Good CFO/Bad CFO

01.09.2011
Passed in 2002, Sarbanes-Oxley introduced the most sweeping changes to U.S. business legislation since the 1930s. And most of the responsibility for effecting this change has fallen on CFOs, particularly insofar as sections 302 and 404 are concerned. Those sections, of course, require all public companies to report on the effectiveness of internal controls over financial reporting.

Xue Wang of Emory University's Goizueta Business School looked at 27,797 executive-year observations from the ExecuComp database between 1998 and 2005 and found that post-Sarbox compensation increased for companies with strong internal controls while decreasing for firms with weak internal controls.

Specifically, the median total at companies with strong internal controls rose 12.9% during the period, going from $1,026,584 to $1,158,927. On the other hand, members of the sample working at companies with weak controls fell 10.6%, from $771,697 to $689,932.

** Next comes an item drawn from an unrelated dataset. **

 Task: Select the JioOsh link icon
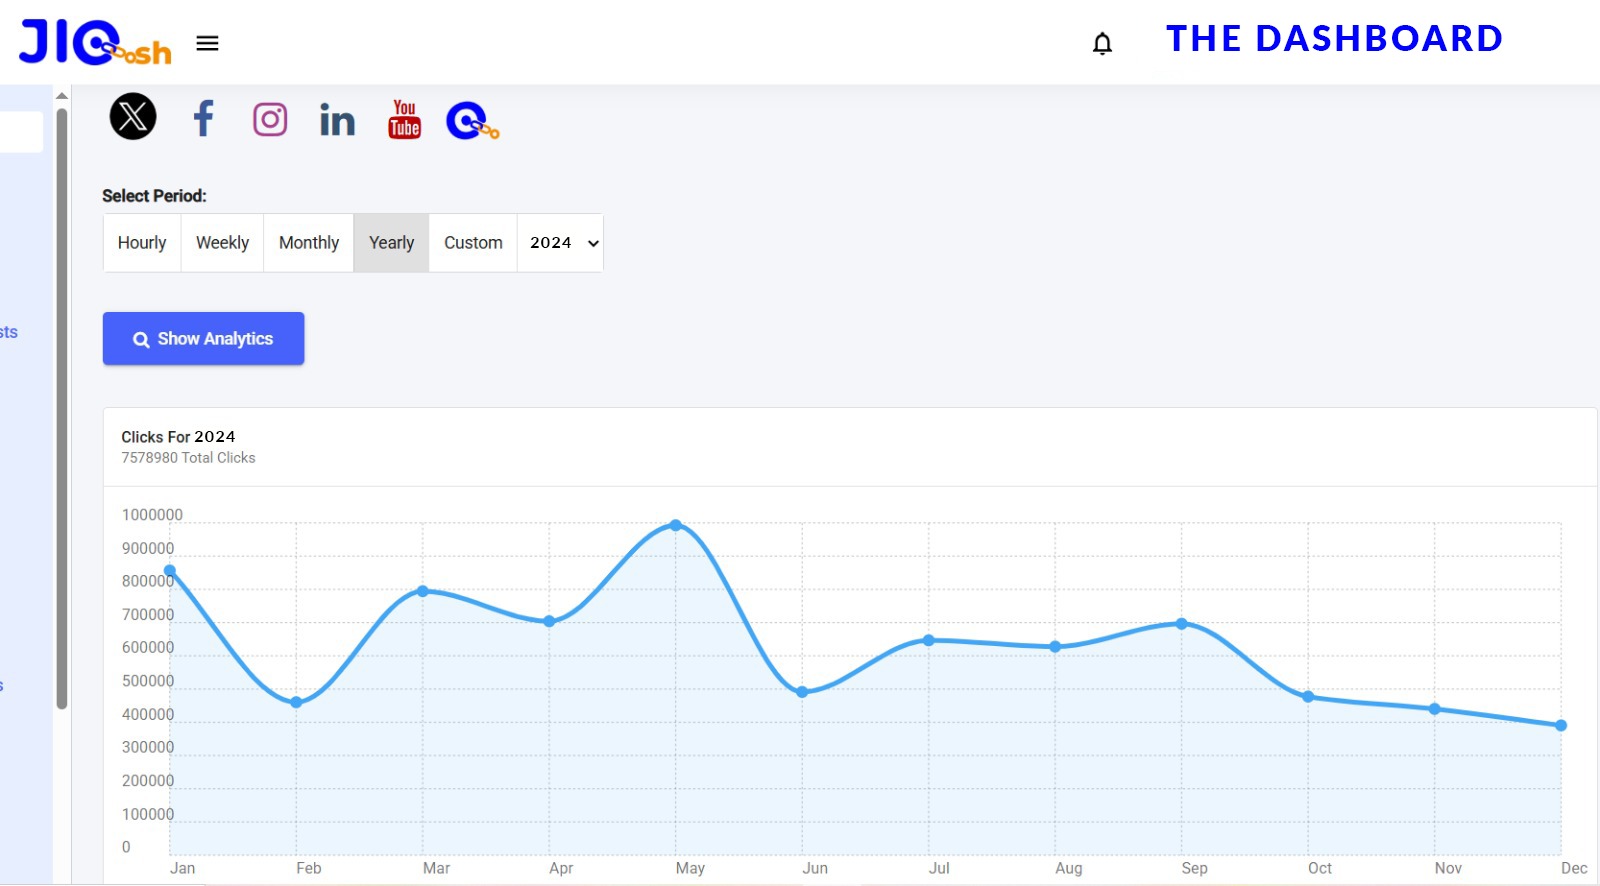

In contrast, total compensation for other non-CEO, non-COO executive officers held steady, both at companies with strong internal controls and weak internal controls. Using executive officers other than CFOs "allows me to isolate the effects of increased disclosure requirements from those of other contemporaneous events," Wang writes in the , which will appear in an upcoming .

The results also show, not surprisingly, that while the forced turnover rate for "good" CFOs dropped slightly during the period, going from 5.7% to 5.3%, their less-exacting colleagues had a turnover rate that rose sharply, from 7% to 11.3%.

"The difference between the two sub-samples is significant, which suggests that increased disclosure requirements improve accounting information properties to a greater degree in firms with weak internal controls, and that boards in these firms make greater use of accounting information in determining executive turnover," Wang writes.